_Work order_: Taking the first line of the listing as the start and the line containing "You are a computer-use agent. The width" as the end, reproduce everything in between exactly, both ends included.

_Given data_:
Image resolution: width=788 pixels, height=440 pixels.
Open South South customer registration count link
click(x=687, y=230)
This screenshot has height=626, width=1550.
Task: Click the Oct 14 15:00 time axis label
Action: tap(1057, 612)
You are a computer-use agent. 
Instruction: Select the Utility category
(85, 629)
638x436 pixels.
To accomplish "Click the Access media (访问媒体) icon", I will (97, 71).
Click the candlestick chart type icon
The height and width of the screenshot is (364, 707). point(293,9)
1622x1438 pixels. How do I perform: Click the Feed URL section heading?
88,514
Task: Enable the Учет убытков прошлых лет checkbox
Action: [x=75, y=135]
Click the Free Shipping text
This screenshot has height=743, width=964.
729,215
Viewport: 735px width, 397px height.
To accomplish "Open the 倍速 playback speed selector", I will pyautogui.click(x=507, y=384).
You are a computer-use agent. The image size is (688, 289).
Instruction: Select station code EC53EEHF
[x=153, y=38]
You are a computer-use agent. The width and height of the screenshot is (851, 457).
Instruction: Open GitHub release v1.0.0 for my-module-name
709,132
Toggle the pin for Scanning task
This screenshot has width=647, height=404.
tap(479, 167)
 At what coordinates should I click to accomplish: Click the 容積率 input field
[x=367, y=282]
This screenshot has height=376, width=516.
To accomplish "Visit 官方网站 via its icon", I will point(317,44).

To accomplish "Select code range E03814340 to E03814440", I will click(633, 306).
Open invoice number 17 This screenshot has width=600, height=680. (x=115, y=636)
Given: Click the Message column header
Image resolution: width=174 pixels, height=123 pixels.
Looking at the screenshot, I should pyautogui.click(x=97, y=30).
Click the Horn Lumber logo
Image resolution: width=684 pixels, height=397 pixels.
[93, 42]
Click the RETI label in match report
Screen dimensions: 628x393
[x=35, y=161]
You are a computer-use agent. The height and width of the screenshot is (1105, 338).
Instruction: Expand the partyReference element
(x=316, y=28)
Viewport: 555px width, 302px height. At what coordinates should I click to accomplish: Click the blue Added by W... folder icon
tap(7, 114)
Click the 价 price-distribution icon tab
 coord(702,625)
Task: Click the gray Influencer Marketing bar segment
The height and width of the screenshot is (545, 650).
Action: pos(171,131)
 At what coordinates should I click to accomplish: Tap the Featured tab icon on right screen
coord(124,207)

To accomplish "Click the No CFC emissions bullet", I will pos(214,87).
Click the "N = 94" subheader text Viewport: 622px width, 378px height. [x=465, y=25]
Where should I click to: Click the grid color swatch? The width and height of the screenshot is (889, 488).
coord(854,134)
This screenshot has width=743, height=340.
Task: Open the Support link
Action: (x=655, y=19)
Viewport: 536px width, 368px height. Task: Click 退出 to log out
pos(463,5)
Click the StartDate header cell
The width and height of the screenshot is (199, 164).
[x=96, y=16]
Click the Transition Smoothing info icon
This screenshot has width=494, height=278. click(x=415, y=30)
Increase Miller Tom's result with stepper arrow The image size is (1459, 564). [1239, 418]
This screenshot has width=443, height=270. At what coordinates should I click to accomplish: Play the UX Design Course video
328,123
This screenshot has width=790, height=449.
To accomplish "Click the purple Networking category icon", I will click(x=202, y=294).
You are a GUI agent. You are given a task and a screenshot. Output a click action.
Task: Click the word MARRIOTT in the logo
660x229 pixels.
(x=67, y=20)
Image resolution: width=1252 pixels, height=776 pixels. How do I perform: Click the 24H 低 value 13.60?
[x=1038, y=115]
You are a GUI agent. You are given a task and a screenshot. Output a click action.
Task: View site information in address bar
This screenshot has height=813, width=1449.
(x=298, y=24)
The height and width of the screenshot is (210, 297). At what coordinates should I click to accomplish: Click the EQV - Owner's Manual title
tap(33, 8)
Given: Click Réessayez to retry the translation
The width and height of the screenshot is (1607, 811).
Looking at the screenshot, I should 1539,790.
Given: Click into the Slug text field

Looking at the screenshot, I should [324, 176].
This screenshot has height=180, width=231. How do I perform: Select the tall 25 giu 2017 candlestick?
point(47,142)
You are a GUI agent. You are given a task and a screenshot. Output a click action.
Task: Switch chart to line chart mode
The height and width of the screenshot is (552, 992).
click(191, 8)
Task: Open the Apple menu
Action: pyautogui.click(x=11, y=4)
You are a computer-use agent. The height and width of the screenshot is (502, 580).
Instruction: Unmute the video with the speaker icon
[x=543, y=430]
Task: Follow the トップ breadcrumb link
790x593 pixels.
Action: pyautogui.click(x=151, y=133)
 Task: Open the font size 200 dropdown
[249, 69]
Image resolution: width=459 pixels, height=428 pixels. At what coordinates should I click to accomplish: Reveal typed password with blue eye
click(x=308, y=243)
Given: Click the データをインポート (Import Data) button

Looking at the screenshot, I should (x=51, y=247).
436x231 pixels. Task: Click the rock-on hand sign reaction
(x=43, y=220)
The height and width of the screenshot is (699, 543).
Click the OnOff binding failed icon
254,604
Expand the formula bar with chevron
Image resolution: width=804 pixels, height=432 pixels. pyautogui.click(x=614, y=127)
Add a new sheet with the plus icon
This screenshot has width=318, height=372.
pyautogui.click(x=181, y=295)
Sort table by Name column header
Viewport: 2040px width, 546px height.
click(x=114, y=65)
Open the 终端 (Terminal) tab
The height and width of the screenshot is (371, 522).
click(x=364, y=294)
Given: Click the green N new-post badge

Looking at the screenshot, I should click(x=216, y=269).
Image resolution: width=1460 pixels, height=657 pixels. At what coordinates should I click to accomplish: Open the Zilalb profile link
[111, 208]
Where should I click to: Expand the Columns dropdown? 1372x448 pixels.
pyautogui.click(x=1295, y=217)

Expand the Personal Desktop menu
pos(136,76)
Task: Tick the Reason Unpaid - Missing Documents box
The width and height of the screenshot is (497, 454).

_Result of this exercise_:
Image resolution: width=788 pixels, height=440 pixels.
Open South South customer registration count link
click(x=687, y=230)
This screenshot has height=626, width=1550.
Task: Click the Oct 14 15:00 time axis label
Action: tap(1057, 612)
You are a computer-use agent. 
Instruction: Select the Utility category
(85, 629)
638x436 pixels.
To accomplish "Click the Access media (访问媒体) icon", I will (97, 71).
Click the candlestick chart type icon
The height and width of the screenshot is (364, 707). point(293,9)
1622x1438 pixels. How do I perform: Click the Feed URL section heading?
88,514
Task: Enable the Учет убытков прошлых лет checkbox
Action: [x=75, y=135]
Click the Free Shipping text
This screenshot has height=743, width=964.
729,215
Viewport: 735px width, 397px height.
To accomplish "Open the 倍速 playback speed selector", I will pyautogui.click(x=507, y=384).
You are a computer-use agent. The image size is (688, 289).
Instruction: Select station code EC53EEHF
[x=153, y=38]
You are a computer-use agent. The width and height of the screenshot is (851, 457).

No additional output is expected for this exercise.